>> Begin SOURCE EXTRACT

It is an object of the present invention to provide an improved III-V compound semiconductor multijunction solar cell for terrestrial power applications with a grid configuration that permits the solar cell to produce in excess of 35 milliwatts of peak DC power per square centimeter of cell area per sun at AM1.5D solar irradiation.
It is an object of the present invention to provide an improved III-V compound semiconductor multijunction solar cell for space power applications with a grid configuration that permits the solar cell to produce in excess of 35 milliwatts of peak DC power per square centimeter of cell area per sun at AM0 solar irradiation.
It is still another object of the invention to provide a grid structure on the front surface of a III-V semiconductor solar cell to accommodate high current for concentrator photovoltaic terrestrial power applications.
Some implementations may achieve fewer than all of the foregoing objects.
Briefly, and in general terms, the present invention provides a concentrator photovoltaic solar cell arrangement for producing energy from the sun comprising a concentrating lens for producing a light concentration of greater than 500×; and a solar cell in the path of the concentrated light beam, the solar cell including a germanium substrate including a first photoactive junction and forming a bottom solar subcell; a gallium arsenide middle cell disposed on said substrate; an indium gallium phosphide top cell disposed over said middle cell and having a bandgap to maximize absorption in the AM1.5 spectral region; and a surface grid disposed over said top cell including a plurality of spaced apart grid lines, wherein the grid lines have a thickness greater than 7 microns, and each grid line has a cross-section in the shape of a trapezoid with a cross-sectional area between 45 and 55 square microns.
In another aspect, the present disclosure provides a photovoltaic solar cell for producing energy from the sun including a germanium substrate including a first photoactive junction and forming a bottom solar subcell; a gallium arsenide middle cell disposed on said substrate; an indium gallium phosphide top cell disposed over the middle cell; and a surface grid including a plurality of spaced apart grid lines, wherein the grid lines have a thickness greater than 7 microns, and each grid line has a cross-section in the shape of a trapezoid with a cross-sectional area between 45 and 55 square microns.
In another aspect, the present disclosure provides a photovoltaic solar cell arrangement for producing energy from the sun comprising a germanium substrate including a first photoactive junction and forming a bottom solar subcell; a gallium arsenide middle cell disposed on said substrate; an indium gallium phosphide top cell disposed over said middle cell; and a surface grid disposed over said top cell including a plurality of spaced apart grid lines, wherein the grid lines have a thickness greater than 7 microns.

>> End SOURCE EXTRACT
>> Begin SUPPLIED INFORMATION

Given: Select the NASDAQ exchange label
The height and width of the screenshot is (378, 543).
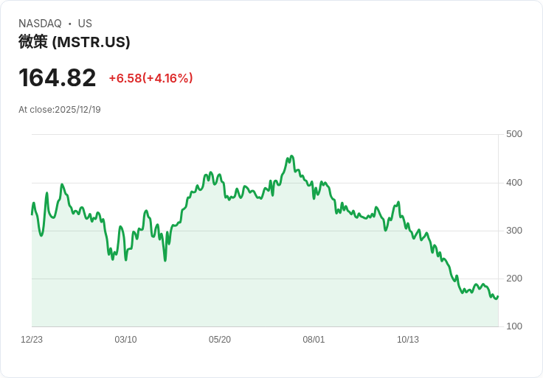Looking at the screenshot, I should pyautogui.click(x=40, y=24).
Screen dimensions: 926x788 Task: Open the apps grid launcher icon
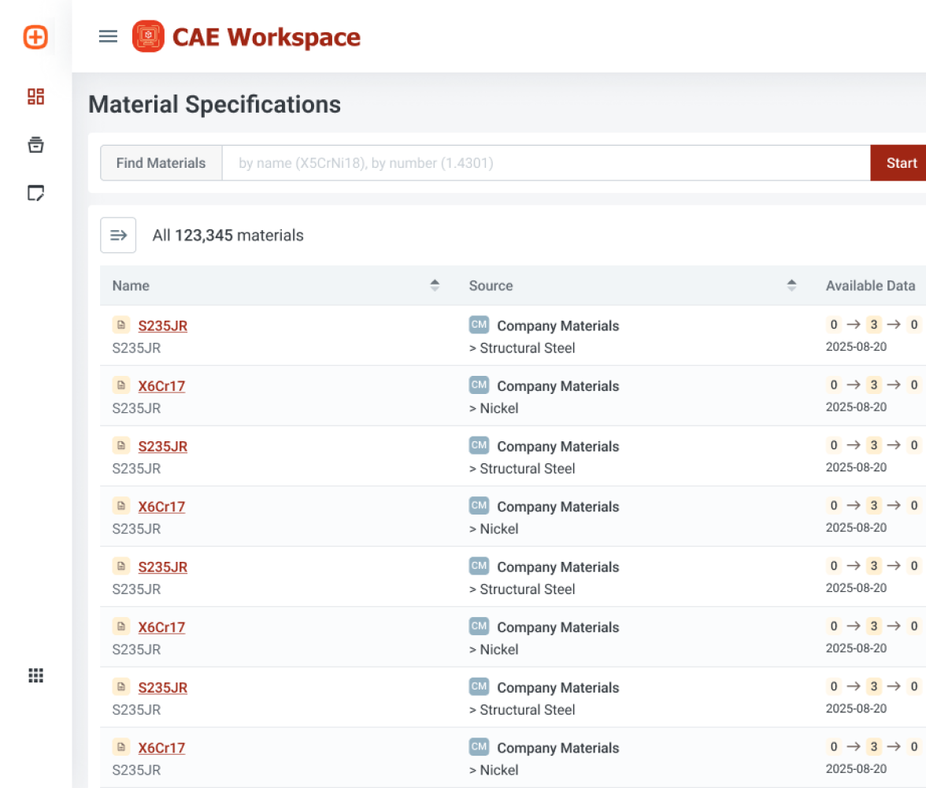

>> End SUPPLIED INFORMATION

PROBLEMS AND TASKS
• 1. Translate this sentence from the solar cell patent excerpt into Spanish: "Some implementations may achieve fewer than all of the foregoing objects."
• 2. Reproduce word for word the stretch of the solar cell patent excerpt from "It is still" through "terrestrial power applications.".
• 3. Write the next part of the solar cell patent excerpt, picking up after its final sentence.

ANSWERS TO THE TASKS
• 1. Algunas implementaciones pueden alcanzar menos que la totalidad de los objetos anteriores.

• 2.
It is still another object of the invention to provide a grid structure on the front surface of a III-V semiconductor solar cell to accommodate high current for concentrator photovoltaic terrestrial power applications.

• 3.
In some embodiments, the surface grid lines have a the trapezoid cross-sectional shape with a width at the top of about 4.5 microns, and a width at the bottom of about 7 microns.
In some embodiments, the surface grid lines have a center-to-center pitch of about 100 microns.
In some embodiments, the surface grid lines consist of a plurality of parallel grid lines covering the top surface.
In some embodiments, the surface grid lines have an aggregate surface area that covers at least 5% of the surface area of the top cell, but less than 10% of the surface area.
In some embodiments, the surface grid lines have the aggregate surface area of grid pattern that covers about 6% of the surface area.
In some embodiments, the solar cell has an open circuit voltage (Voc) of at least 3.0 volts, a responsivity at short circuit at least 0.13 amps per watt, a fill factor (FF) of at least 0.70, and produces in excess of 35 milliwatts peak DC power per square centimeter of cell area, at AM1.5D solar irradiation with conversion efficiency in excess of 35% per sun.
In some embodiments, the solar cell has an open circuit voltage (Voc) of at least 3.0 volts, a responsivity at short circuit at least 0.13 amps per watt, a fill factor (FF) of at least 0.70, and produces in excess of 35 milliwatts peak DC power per square centimeter of cell area, at AM0 solar irradiation with conversion efficiency in excess of 35% per sun.
In some embodiments, the band gap of the top, middle, and bottom subcells are 1.9 eV, 1.4 eV, and 0.7 eV respectively.
In some embodiments, the top subcell has a sheet resistance of less than 300 ohms/square.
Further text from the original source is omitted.